> **ANGEZEIGTER TEXT**:
■ ■ ■ ■

Der Beklagte und Revisionsbeklagte (FA) meldete den Körperschaftsteueranspruch, der sich nach dem Ergebnis der Steuerfahndungsprüfung ergab, zur Konkurstabelle an. Der Kläger bestritt die Forderung und legte gegen den Feststellungsbescheid des FA Einspruch ein. Mit diesem begehrte er außerdem eine Wertberichtigung zu den Forderungen aus Warenlieferungen und Leistungen wenigstens in Höhe der aktivierten Umsatzsteuer auf Anzahlungen sowie eine Rückstellung für Gewährleistungen. Der Einspruch blieb ohne Erfolg. Auch die Klage wurde abgewiesen. Das FG hat in seiner Entscheidung, die in den EFG 1973, 127 veröffentlicht ist, ausgeführt, im Streitfall führe die neue Tatsache der schädlichen Bearbeitung zu einer Mehr-Umsatzsteuer von etwa 40 000 DM und lediglich zu einer Minderung der Körperschaftsteuer in Höhe von 22 000 DM. Daher handle es sich um eine neue Tatsache zuungunsten des Steuerpflichtigen.

■ ■ ■ ■

> **GEGEBENES MATERIAL**:
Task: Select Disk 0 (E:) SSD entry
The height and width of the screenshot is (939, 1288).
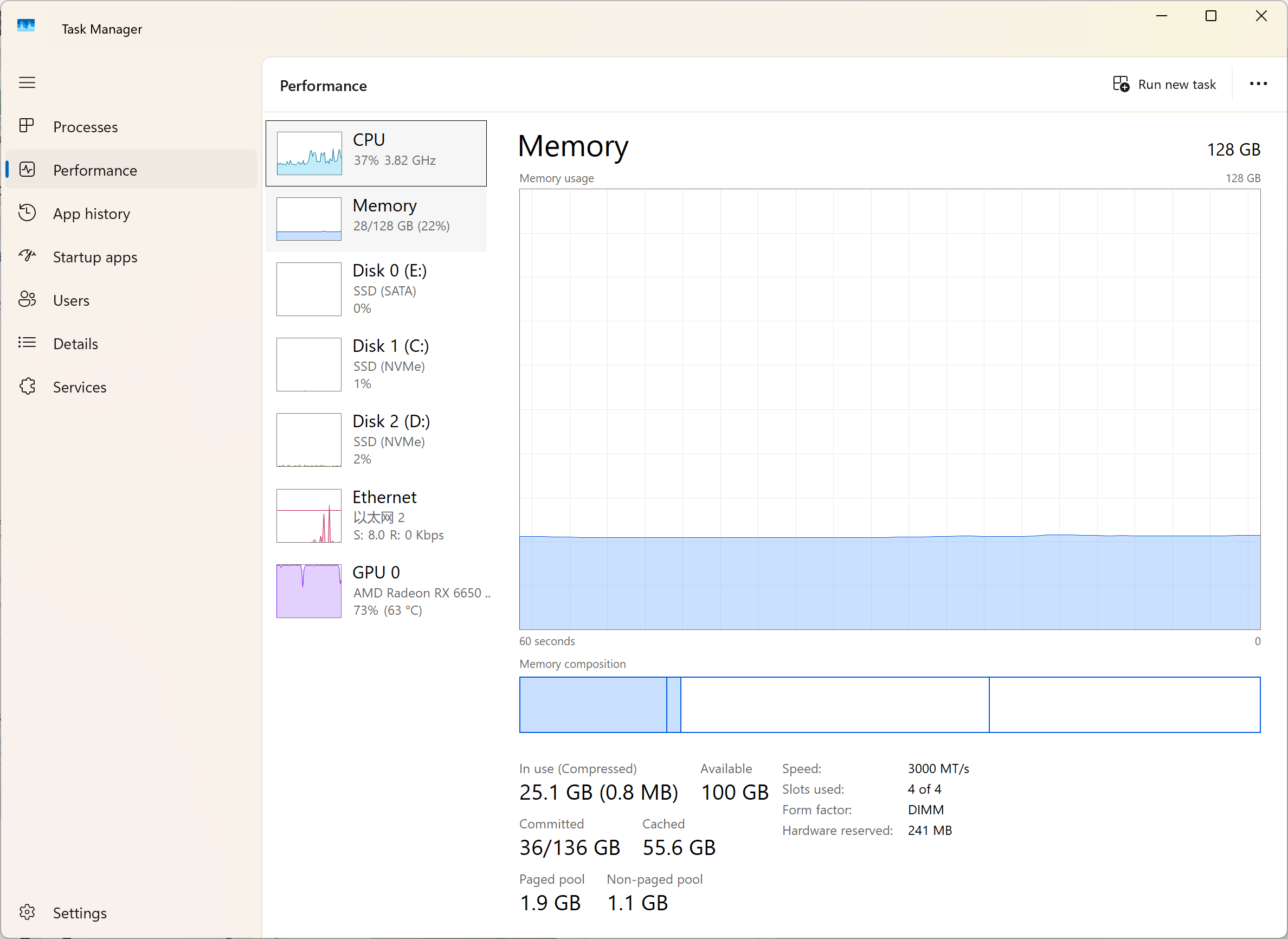Action: tap(376, 289)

■ ■ ■ ■

> **AUFGABEN**:
(1) Zu welcher Mehr-Umsatzsteuer führt die neue Tatsache der schädlichen Bearbeitung laut dem Text über den Körperschaftsteuerstreit?
(2) Schreibe den Text über den Körperschaftsteuerstreit im Konkursverfahren im Anschluss an seinen letzten Satz weiter.

> **GEGEBENE ANTWORTEN**:
(1) Zu einer Mehr-Umsatzsteuer von etwa 40 000 DM.

(2)
Gegen dieses Urteil richtet sich die Revision des Klägers.

Der Kläger vertritt im Gegensatz zum FG die Auffassung, die Frage, ob eine neue Tatsache zugunsten oder zuungunsten des Steuerpflichtigen vorliege, sei für jede Steuerart für sich zu beantworten. Nach den Ausführungen in Tz. 12 des Fahndungsberichts müsse davon ausgegangen werden, daß die GmbH nach den Grundsätzen ordnungsmäßiger Bilanzierung bei sorgfältiger Prüfung der bei Aufstellung der Bilanz zum 31. Dezember 1960 erkennbaren Umstände eine Umsatzsteuerrückstellung zu bilden gehabt habe. Danach bestehe für die Bildung dieser Rückstellung in dieser Bilanz kein Wahlrecht, das nach der Rechtsprechung des BFH entscheidend für die Ablehnung einer neuen Tatsache zugunsten des Steuerpflichtigen gewesen sei. Schließlich habe der Prüfer gegen die Grundsätze von Treu und Glauben verstoßen, wenn er im Rahmen seiner Prüfung die für die GmbH günstigen Tatsachen übergangen habe.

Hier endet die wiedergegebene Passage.